Adverse drug reactions account for 3% to 6% of hospital admissions in the United States and occur in 10% to 15% of hospitalized patients.1,2 The most common culprits are antibiotics and nonsteroidal anti-inflammatory drugs (NSAIDs).3-12 In most cases, diagnoses are made clinically without diagnostic testing. To identify drug allergies associated with diagnostic testing, one center selected patients with suspected cutaneous drug reactions (2006-2010) for further evaluation.13 Of 612 patients who were evaluated, 141 had a high suspicion of drug allergy and were included in the analysis. The excluded patients had pseudoallergic reactions, reactive exanthemas due to infection, histopathologic exclusion of drug allergy, angioedema, or other dermatological conditions such as contact dermatitis and eczema. Of the included patients, 107 were diagnosed with drug reactions, while the remainder had non–drug-related exanthemas or unknown etiology after testing. Identified culprit drugs were predominantly antibiotics (39.8%) and NSAIDs (21.2%); contrast media, anticoagulants, anticonvulsants, antimalarials, antifungals, glucocorticoids, antihypertensives, and proton pump inhibitors also were implicated. They were identified with skin prick, intradermal, and patch tests (62.6%); lymphocyte transformation test (17.7%); oral rechallenge (5.6%); or without skin testing (6.5%). One quarter of patients with a high suspicion for drug allergy did not have a confirmed drug eruption in this study. Another study found that 10% to 20% of patients with reported penicillin allergy had confirmation via skin prick testing.14 These findings suggest that confirmation of suspected drug allergy may require more than one diagnostic test.

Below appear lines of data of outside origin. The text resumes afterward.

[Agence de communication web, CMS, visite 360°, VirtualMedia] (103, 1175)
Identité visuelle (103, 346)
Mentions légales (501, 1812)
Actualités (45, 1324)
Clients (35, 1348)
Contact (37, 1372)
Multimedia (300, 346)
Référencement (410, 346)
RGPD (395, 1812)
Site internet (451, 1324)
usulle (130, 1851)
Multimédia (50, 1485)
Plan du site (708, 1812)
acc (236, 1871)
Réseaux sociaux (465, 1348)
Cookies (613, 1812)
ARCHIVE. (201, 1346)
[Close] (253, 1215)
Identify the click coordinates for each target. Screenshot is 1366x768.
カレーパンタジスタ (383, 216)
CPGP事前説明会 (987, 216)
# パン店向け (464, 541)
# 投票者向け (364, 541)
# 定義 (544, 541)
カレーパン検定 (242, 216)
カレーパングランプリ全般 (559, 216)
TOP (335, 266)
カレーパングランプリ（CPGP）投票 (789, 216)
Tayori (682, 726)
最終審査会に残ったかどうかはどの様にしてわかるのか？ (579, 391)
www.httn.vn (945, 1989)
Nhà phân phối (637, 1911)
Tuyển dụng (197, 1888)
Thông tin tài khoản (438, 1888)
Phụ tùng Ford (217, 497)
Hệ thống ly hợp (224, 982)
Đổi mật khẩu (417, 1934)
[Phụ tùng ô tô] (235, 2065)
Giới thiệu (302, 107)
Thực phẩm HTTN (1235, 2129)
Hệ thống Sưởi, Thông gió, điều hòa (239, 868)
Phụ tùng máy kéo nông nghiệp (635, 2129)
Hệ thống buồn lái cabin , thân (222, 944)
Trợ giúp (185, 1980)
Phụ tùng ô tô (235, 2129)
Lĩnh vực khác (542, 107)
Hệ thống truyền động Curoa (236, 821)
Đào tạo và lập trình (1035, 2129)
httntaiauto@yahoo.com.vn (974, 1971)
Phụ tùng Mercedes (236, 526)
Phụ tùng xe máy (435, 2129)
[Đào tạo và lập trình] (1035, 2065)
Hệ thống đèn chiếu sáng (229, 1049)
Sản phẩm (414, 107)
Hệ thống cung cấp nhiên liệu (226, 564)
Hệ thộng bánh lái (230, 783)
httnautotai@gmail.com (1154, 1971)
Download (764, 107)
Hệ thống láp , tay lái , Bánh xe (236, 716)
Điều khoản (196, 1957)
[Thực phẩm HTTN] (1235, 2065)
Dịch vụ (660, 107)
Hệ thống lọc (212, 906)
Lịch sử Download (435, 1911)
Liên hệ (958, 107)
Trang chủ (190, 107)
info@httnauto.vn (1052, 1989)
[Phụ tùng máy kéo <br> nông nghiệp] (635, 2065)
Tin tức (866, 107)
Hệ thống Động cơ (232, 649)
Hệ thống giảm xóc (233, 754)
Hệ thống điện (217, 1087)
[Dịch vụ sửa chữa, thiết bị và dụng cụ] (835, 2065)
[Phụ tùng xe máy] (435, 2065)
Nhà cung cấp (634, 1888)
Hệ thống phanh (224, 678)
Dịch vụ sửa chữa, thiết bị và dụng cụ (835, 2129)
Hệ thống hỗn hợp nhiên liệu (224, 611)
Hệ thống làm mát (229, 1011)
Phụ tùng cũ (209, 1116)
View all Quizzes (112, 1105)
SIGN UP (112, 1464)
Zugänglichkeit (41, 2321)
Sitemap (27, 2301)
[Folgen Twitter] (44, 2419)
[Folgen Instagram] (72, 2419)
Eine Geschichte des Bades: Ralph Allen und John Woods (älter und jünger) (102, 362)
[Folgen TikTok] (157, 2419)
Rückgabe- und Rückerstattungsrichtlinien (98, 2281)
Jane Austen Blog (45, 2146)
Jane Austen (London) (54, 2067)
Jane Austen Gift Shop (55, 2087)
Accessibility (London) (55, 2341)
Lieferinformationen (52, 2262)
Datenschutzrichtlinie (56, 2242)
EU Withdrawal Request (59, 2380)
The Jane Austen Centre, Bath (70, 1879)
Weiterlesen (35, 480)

Tests for Adverse Drug Reactions

The following tests have been shown to aid in the identification of cutaneous drug eruptions: (1) patch tests15-21; (2) intradermal tests14,15,19,20; (3) drug provocation tests15,20; and (4) lymphocyte transformation tests.20 Intradermal or skin prick tests are most useful in urticarial eruptions but can be considered in nonurticarial eruptions with delayed inspection of test sites up to 1 week after testing. Drug provocation tests are considered the gold standard but involve patient risk. Lymphocyte transformation tests use the principle that T lymphocytes proliferate in the presence of drugs to which the patient is sensitized. Patch tests will be discussed in greater detail below. Immunohistochemistry can determine immunologic mechanisms of eruptions but cannot identify causative agents.16,17,22

A retrospective study of patients referred for evaluation of adverse drug reactions between 1996 and 2006 found the collective negative predictive value (NPV)—the percentage of truly negative skin tests based on provocation or substitution testing—of cutaneous drug tests including patch, prick, and intradermal tests to be 89.6% (95% confidence interval, 85.9%-93.3%).23 The NPVs of each test were not reported. Patients with negative cutaneous tests had subsequent oral rechallenge or substitution testing with medication from the same drug class.23 Another study16 found the NPV of patch testing to be at least 79% after review of data from other studies using patch and provocation testing.16,24 These studies suggest that cutaneous testing can be useful, albeit imperfect, in the evaluation and diagnosis of drug allergy.

Review of the Patch Test

Patch tests can be helpful in diagnosis of delayed hypersensitivities.18 Patch testing is most commonly and effectively used to diagnose allergic contact dermatitis, but its utility in other applications, such as diagnosis of cutaneous drug eruptions, has not been extensively studied.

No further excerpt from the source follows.